By Susan L. Serbin
SPRINGFIELD >> The school board and district will continue to try to collect nearly a half million dollars of outstanding taxes and associated charges. The board approved authorization to prosecute a collections lawsuit involving the property known as Springfield Hospital, now owned by Prospect Crozer LLC.
“With any matter concerning a law suit there is no public comment. We have provided information to the board members,” said solicitor Lisanne Mikula.
Similarly, the attorney representing Prospect Crozer also had no comments on pending litigation.
However, court documents on several phases of the matter were available as public record. The current action was a complaint filed with the Delaware County Common Pleas Court stating defendant Prospect Crozer owes the district delinquent school real estate taxes of $477,351 for the 2016-2017 school tax year. The complexities of the case began nearly 26 years ago.

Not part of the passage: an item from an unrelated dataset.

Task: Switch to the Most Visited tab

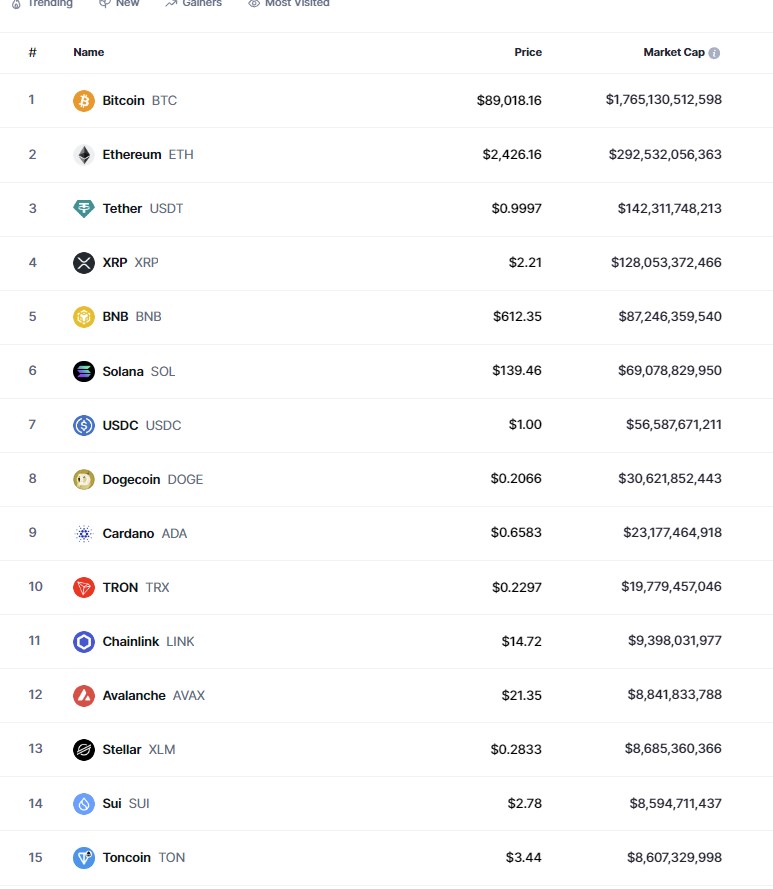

Springfield Hospital operated as a non-profit entity and was tax exempt. Expansion of the campus in the 1990s included medical offices, the fitness center (known as the Healthplex) and a parking facility, all for-profit. The hospital and district reached an agreement whereby the hospital paid a $25,000 PILOT (payment in lieu of taxes).
When the for-profit parts began operations, and assumed the tax burden, the hospital was relieved of the PILOT so long as it continued as a non-profit organization. That ceased to be the case with the purchase by Prospect Crozer LLC, part of Prospect Medical Holdings Inc., a health care service corporation headquartered in Los Angeles. The sale and transference to Prospect was in effect for the 2016-2017 school (fiscal) year which begins July 1, and not as a calendar year. While Prospect has paid its taxes for the 2017-2018 school year, it has not satisfied the initial tax bill.
The district’s first case in Common Pleas Court resulted in a December 2016 decision to enforce the 1994 PILOT agreement, making the taxes due. It also directed the Tax Assessment Office to update the property’s status to taxable. Prospect filed an appeal to Commonwealth Court in which Prospect argued the facility still operated as a hospital and it did not matter that Prospect is a for-profit entity.
Court documents also said Prospect’s “alternative” argument was that the taxable status could not be instituted until the next fiscal year following the change, therefore Jan. 1, 2017, which is counter to school districts’ routine operations.
Prospect further appealed to the Pennsylvania Supreme Court which, as of Aug. 22 declined to hear the case.
As stated in the complaint, the district’s action is for collection of delinquent taxes of the $477,351, a 10 percent penalty, interest (to be determined) and cost of the suit.
The district is now awaiting Prospect’s response to the complaint, and/or any subsequent matters before the court.